Lattice calculations start to clarify muon g-2

In 1974, Kenneth G Wilson suggested modelling the continuous spacetime of quantum chromodynamics (QCD) with a discrete lattice – space and time would be represented as a grid of points, with quarks on the lattice points and gluons on the links between them. Lattice QCD has only grown in importance since, with international symposia on lattice field theory taking place annually since 1984. Since then the conference has developed and by now furnishes an important forum for both established experts and early-career researchers alike to report recent progress, and the published proceedings provide a valuable resource. The 41st symposium, Lattice 2024, welcomed 500 participants to the University of Liverpool from 28 July to 3 August.

Hadronic contributions

One of the highest profile topics in lattice QCD is the evaluation of hadronic contributions to the magnetic moment of the muon. For many years, the experimental measurements from Brookhaven and Fermilab have appeared to be in tension with the Standard Model (SM), based on theoretical predictions that rely on data from e+e annihilation to hadrons. Intense work on the lattice by multiple groups is now maturing rapidly and providing a valuable cross-check for data-driven SM calculations.

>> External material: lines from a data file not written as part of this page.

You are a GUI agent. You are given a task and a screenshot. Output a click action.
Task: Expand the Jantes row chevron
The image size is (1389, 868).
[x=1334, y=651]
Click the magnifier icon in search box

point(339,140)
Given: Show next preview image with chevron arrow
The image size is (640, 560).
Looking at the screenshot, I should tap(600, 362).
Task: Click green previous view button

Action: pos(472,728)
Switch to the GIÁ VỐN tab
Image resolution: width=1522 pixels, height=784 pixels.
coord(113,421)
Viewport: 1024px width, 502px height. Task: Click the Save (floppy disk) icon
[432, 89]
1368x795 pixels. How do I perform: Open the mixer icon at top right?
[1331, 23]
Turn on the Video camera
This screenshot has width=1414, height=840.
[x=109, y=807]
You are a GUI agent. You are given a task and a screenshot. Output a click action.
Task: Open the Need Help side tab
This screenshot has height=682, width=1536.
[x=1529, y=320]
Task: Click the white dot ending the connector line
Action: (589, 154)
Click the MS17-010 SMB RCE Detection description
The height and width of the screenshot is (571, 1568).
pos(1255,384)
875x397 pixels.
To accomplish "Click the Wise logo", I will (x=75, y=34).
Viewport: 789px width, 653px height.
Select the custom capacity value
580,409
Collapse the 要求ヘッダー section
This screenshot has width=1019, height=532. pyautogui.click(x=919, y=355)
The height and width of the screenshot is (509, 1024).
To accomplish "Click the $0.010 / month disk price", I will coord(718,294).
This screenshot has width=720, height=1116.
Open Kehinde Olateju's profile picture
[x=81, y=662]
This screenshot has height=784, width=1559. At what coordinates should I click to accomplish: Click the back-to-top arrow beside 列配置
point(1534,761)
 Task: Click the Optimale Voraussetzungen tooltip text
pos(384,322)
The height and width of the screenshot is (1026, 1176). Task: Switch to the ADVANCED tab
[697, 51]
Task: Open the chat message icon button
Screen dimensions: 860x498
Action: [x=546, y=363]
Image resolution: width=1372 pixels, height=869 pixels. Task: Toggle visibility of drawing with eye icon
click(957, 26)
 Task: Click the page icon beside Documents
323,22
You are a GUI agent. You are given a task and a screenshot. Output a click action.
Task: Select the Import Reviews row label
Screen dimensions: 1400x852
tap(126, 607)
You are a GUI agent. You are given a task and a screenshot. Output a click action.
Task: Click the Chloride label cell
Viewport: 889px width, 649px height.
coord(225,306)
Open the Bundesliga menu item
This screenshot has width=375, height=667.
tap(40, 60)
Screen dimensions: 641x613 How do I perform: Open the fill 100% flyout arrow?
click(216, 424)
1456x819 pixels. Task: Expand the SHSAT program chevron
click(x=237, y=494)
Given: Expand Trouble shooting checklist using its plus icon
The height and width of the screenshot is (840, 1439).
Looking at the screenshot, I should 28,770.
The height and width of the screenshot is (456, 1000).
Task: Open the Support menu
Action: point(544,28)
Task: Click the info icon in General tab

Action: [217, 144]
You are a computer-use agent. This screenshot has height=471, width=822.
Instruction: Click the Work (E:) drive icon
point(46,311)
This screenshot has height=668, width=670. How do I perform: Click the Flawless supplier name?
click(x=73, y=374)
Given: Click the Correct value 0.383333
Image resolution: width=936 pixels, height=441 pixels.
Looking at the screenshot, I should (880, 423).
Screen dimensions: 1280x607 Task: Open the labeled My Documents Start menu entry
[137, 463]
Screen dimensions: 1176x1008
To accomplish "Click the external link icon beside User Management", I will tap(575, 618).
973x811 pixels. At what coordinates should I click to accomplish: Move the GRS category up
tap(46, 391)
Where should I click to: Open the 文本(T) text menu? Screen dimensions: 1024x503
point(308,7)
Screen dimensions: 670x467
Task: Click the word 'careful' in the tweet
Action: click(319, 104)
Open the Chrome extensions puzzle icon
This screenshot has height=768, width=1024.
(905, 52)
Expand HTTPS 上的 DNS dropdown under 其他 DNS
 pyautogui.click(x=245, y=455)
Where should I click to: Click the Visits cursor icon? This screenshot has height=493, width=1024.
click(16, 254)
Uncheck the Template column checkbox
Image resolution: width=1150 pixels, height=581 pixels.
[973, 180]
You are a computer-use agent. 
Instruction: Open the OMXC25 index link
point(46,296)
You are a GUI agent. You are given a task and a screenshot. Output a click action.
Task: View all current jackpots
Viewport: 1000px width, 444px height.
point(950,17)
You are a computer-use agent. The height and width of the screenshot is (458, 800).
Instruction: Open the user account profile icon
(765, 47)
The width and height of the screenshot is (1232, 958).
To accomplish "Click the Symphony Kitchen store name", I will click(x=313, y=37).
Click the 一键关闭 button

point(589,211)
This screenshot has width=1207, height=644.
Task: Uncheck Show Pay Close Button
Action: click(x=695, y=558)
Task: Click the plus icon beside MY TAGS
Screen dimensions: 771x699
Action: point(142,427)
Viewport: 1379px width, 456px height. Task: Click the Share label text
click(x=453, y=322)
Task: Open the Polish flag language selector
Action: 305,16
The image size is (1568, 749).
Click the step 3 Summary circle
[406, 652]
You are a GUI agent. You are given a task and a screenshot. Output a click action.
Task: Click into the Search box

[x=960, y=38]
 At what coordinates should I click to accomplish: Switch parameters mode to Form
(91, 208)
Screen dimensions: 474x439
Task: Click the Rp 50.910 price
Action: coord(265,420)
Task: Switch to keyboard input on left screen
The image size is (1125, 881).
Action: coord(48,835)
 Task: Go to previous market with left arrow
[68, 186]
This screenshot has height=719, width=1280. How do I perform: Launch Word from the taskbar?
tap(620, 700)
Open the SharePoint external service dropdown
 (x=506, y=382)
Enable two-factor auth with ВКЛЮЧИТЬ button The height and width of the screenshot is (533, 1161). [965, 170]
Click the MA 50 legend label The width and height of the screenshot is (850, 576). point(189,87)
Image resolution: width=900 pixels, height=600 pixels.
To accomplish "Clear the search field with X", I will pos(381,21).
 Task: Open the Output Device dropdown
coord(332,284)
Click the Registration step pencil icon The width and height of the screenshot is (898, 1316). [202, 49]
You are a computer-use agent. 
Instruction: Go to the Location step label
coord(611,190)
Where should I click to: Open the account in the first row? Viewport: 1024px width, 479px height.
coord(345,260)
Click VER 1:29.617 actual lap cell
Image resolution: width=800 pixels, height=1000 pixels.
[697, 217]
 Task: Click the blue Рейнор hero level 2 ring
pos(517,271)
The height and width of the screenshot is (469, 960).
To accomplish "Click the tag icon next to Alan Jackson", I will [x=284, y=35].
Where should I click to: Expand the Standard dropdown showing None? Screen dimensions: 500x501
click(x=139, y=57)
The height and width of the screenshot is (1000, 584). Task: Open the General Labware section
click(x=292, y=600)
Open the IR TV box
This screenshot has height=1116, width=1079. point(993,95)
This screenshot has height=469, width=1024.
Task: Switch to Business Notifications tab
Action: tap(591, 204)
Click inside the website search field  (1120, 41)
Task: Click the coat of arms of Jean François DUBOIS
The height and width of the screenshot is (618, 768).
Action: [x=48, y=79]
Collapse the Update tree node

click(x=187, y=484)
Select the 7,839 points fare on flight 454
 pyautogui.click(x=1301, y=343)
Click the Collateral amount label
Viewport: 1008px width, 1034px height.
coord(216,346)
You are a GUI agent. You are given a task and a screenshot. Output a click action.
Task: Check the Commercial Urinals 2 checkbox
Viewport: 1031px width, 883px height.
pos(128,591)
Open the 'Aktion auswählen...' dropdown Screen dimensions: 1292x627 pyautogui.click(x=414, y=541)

At the lowest order in quantum electrodynamics, the Dirac equation accounts for precisely two Bohr magnetons in the muon’s magnetic moment (g = 2) – a contribution arising purely from the muon interacting with a single real external photon representing the magnetic field. At higher orders in QED, virtual Standard Model particles modify that value, leading to a so-called anomalous magnetic moment g–2. The Schwinger term adds a virtual photon and a contribution to g-2 of approximately 0.2%. Adding individual virtual W, Z or Higgs bosons adds a well defined contribution a factor of a million or so smaller. The remaining relevant contributions are from hadronic vacuum polarisation (HVP) and hadronic light-by-light (HLBL) scattering. HVP and HLBL both add hadronic contributions integrated to all orders in the strong coupling constant to interactions between the muon and the external electric field, which also feature additional virtual photons. Though their contributions to g-2 are in the ballpark of the small electroweak contribution, they are more difficult to calculate, and dominate the error budget for the SM prediction of the muon’s g-2.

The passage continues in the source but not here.